I have like 200 PDF documents that will be saved in a folder (every day), I have to sort them based on a their content. (All pdf-documents have the string "X_P1
" or "X_P2
" in it)
My first step is to convert the .pdf
file to a.txt
files using XPDF
:
for /r %%i in (*pdf) do "C:\Users\xxx\pdftotext.exe" -layout "%%i"
So I end up with 200 PDF files and 200 text files in a folder.
Looks like this:
p100.pdf
p100.txt
p101.pdf
p101.txt
...
So for the next step I thought of searching for the string "X_P1
" in the .txt
file with FINDSTR
and save the filename as a variable. (e.g. p100
) Next step: Move all files that name is the same as the variabel to a folder.
I'm not very familiar with batch/powershell so how can I work with the result from FINDSTR
. I thought of maybe using the errorlevels
? So if I get ERORRLEVEL 0
move to folder 1 .
(All pdf-documents have the string "X_P1" or "X_P2" in it)
Sort them based on their content.
Convert a .pdf to text.
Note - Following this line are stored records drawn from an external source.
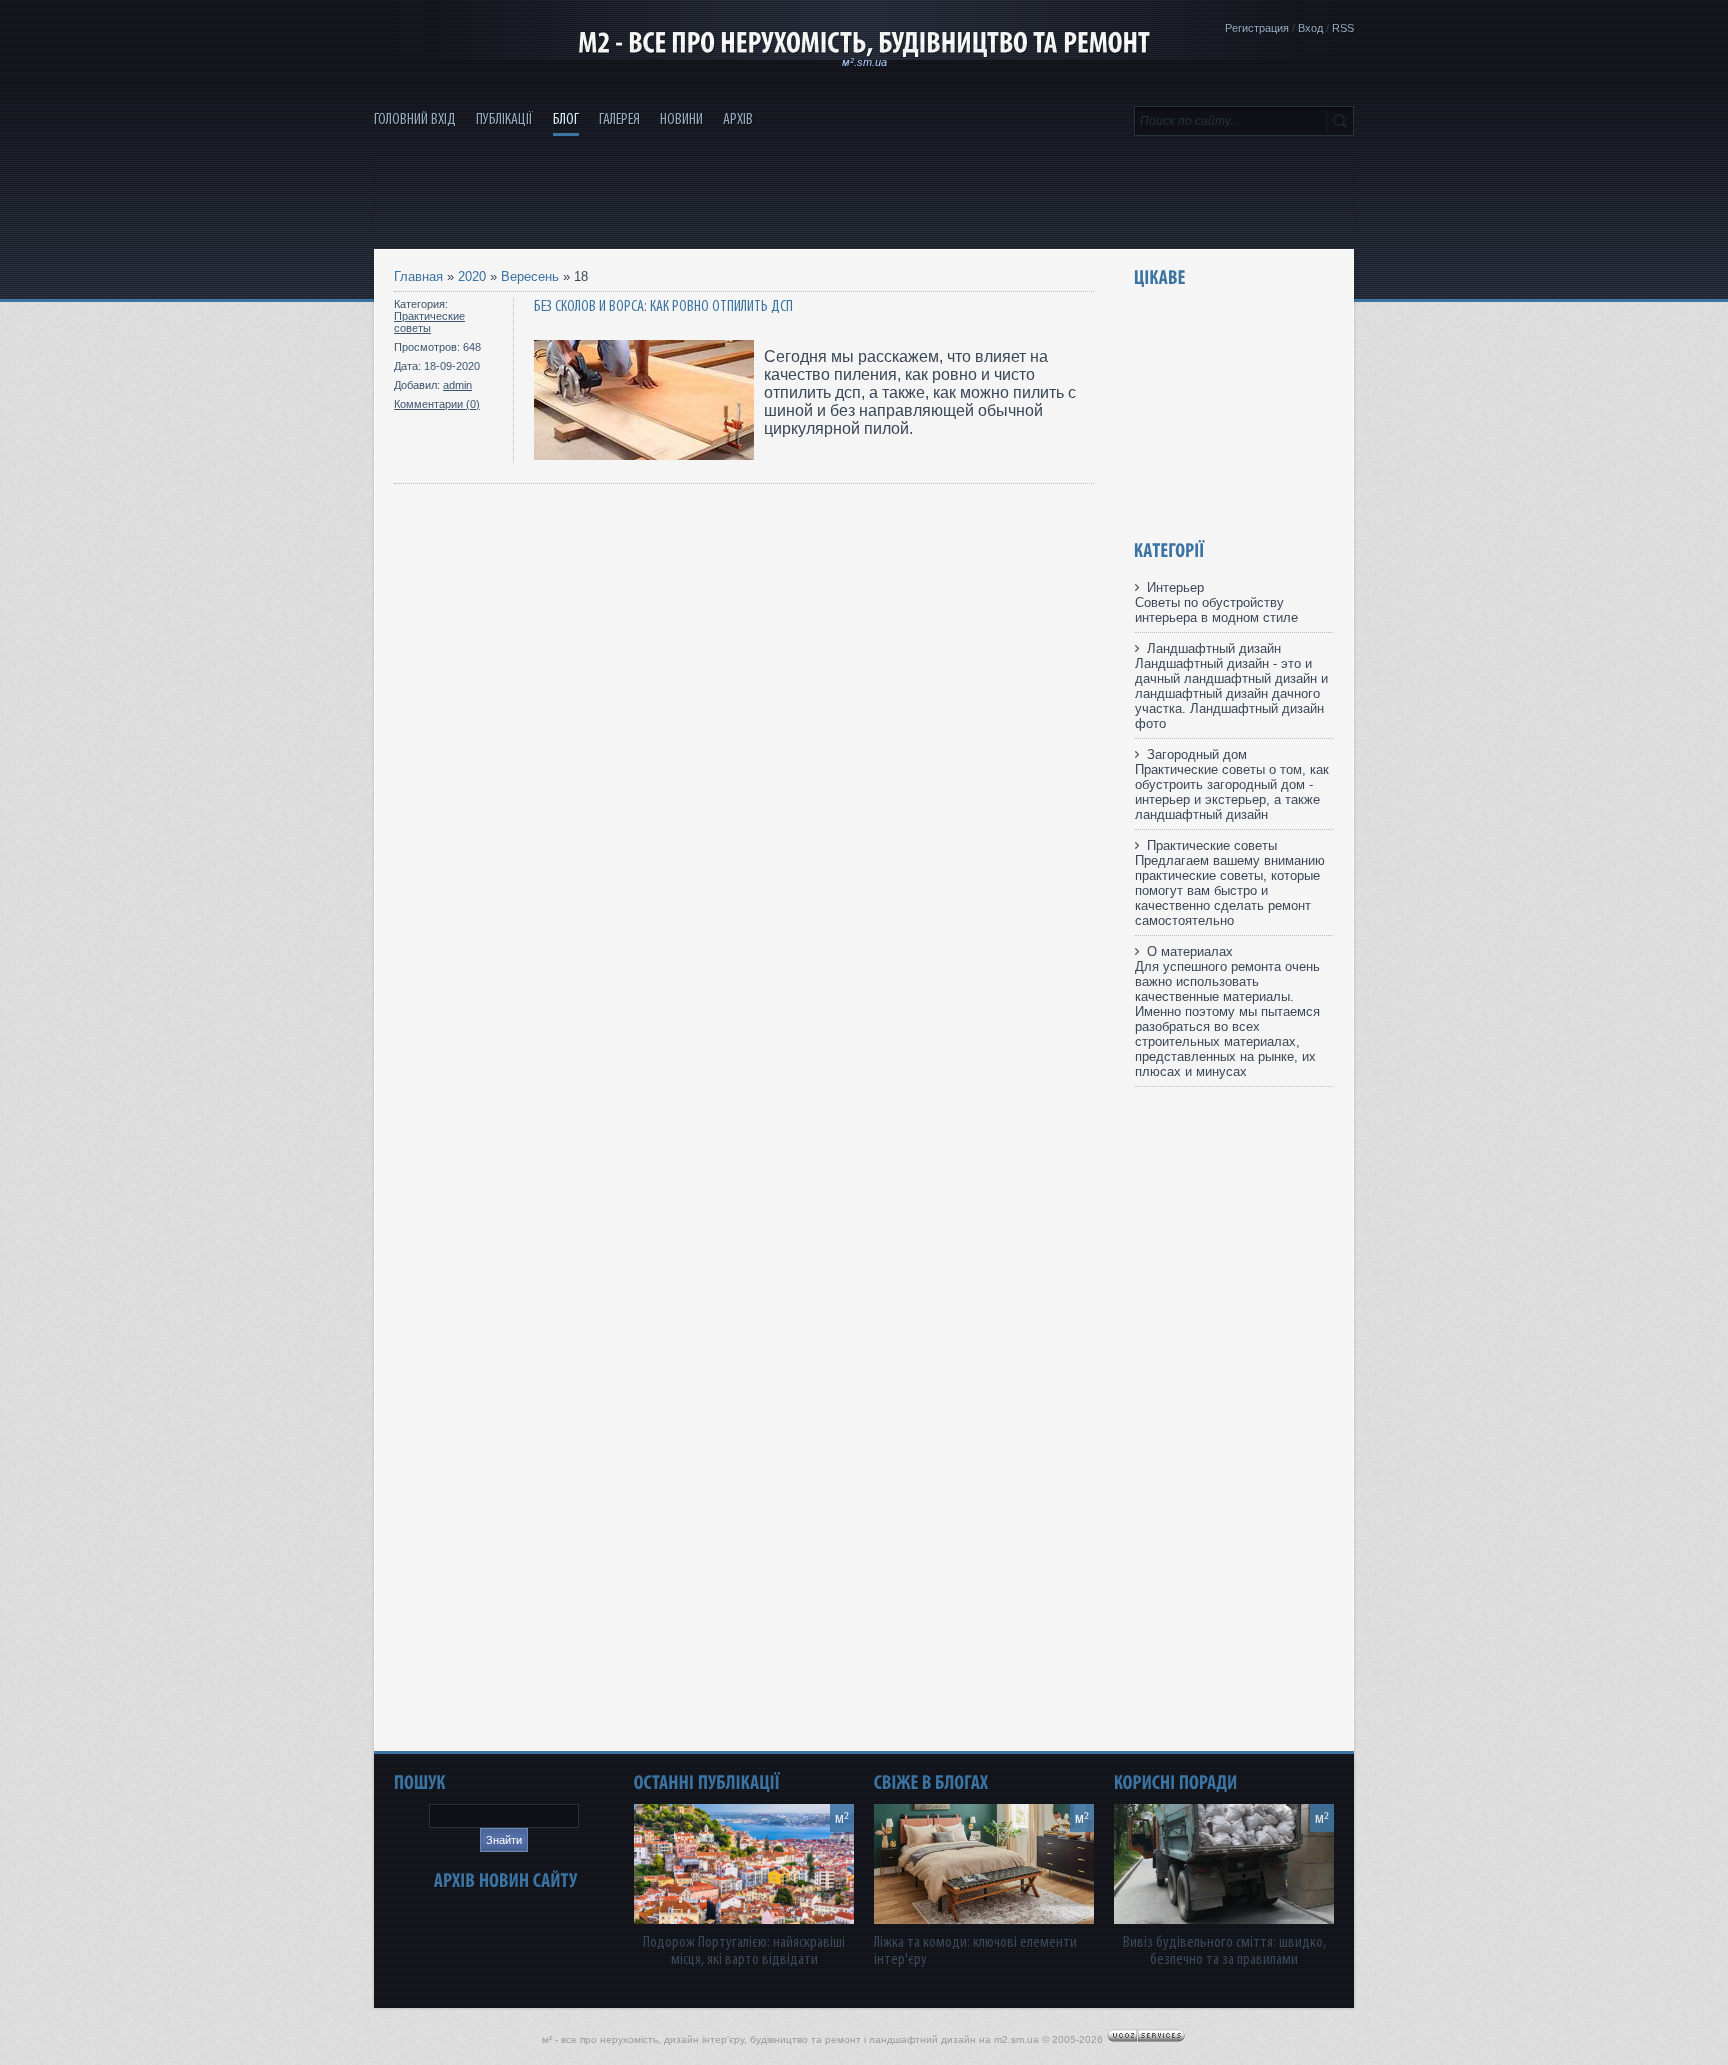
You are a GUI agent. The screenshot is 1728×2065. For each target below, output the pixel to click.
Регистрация (1257, 28)
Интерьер (1175, 587)
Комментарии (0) (437, 404)
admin (457, 385)
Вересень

If you find "X_P1" move to xp1
if not move to xp2
.
@ECHO OFF
SETLOCAL ENABLEEXTENSIONS
REM begin debug
REM del "%userprofile%\Desktop\*.pdf" 2>nul
REM rd /q /s xp1 2>nul
REM rd /q /s xp2 2>nul
REM copy /y "%userprofile%\Desktop\New Folder\*.pdf" "%userprofile%\Desktop\" 1>nul
REM end debug
md xp1 2>nul
md xp2 2>nul
for /f %%a in ('dir /b *.pdf') do (
pdftotext.exe -raw %%a tmp.txt
find "X_P1" tmp.txt > nul && move %%a xp1 || move %%a xp2
)
del tmp.txt
exit /b